Sunday, March 27, 2011

MARCH 27, 2011 -- LATER

We're going to have to call in CSI Eastern Shore.  This case gets curiouser and curiouser.

Late this afternoon, both ospreys returned. They were in a fine mood, and we were very relieved. They seemed not at all surprised or dismayed at the presence of a dead bird in their nest.

The dangling bones appear to have come from the wings of a very large bird.  One remaining dark feather turns in the breeze.

So we wonder:  Ospreys are notoriously territorial, and as far as we know, they respect each others' boundaries.  We don't think they killed another osprey.  They might have killed a great blue heron.  Herons, for all their fierce appearance, are shy birds.  They don't socialize, especially with ospreys.  There is -- or was -- at least one heron in Anchorage Cove.

We estimate the time of death to be between 9 p.m.
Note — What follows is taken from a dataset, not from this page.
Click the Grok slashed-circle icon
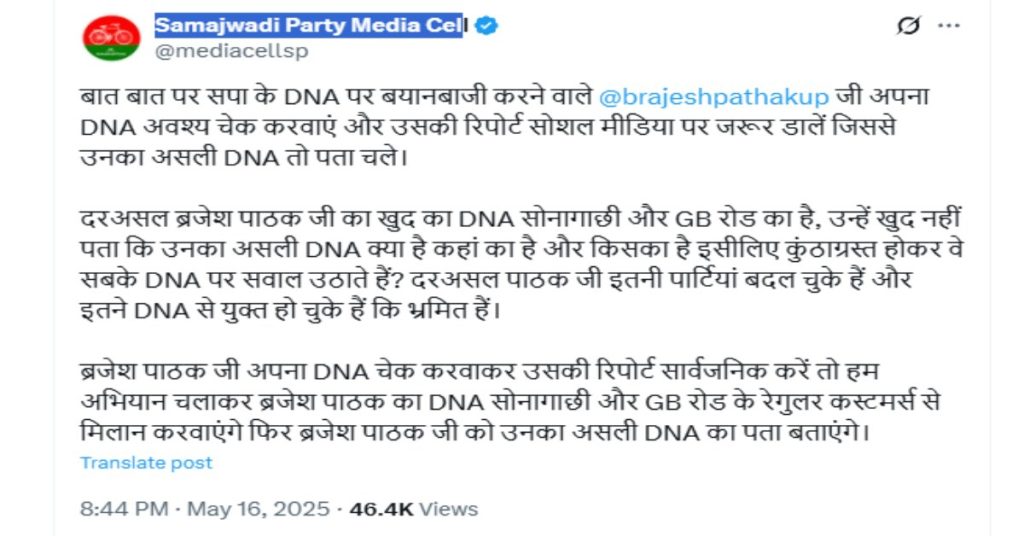Viewport: 1024px width, 536px height. point(908,27)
Saturday and 8 a.m. Sunday. We were here the whole time and we surely would have heard any ruckus. The hulking bird we saw this morning must have been one of the ospreys, its feathers puffed for warmth in the cold air.  The corpse was not in the nest yesterday evening.  By this morning it had appeared.


And -- How did that bird get into the ospreys' nest?  It was too big for the ospreys to have carried. A heron did sit on the nest last fall to look for fish, but that was long after the ospreys had flown south. Since ospreys eat only fresh fish, what reduced the bird, whatever it was, to a carcass?

(I was worried I wasn't going to have anything new to write about this year!)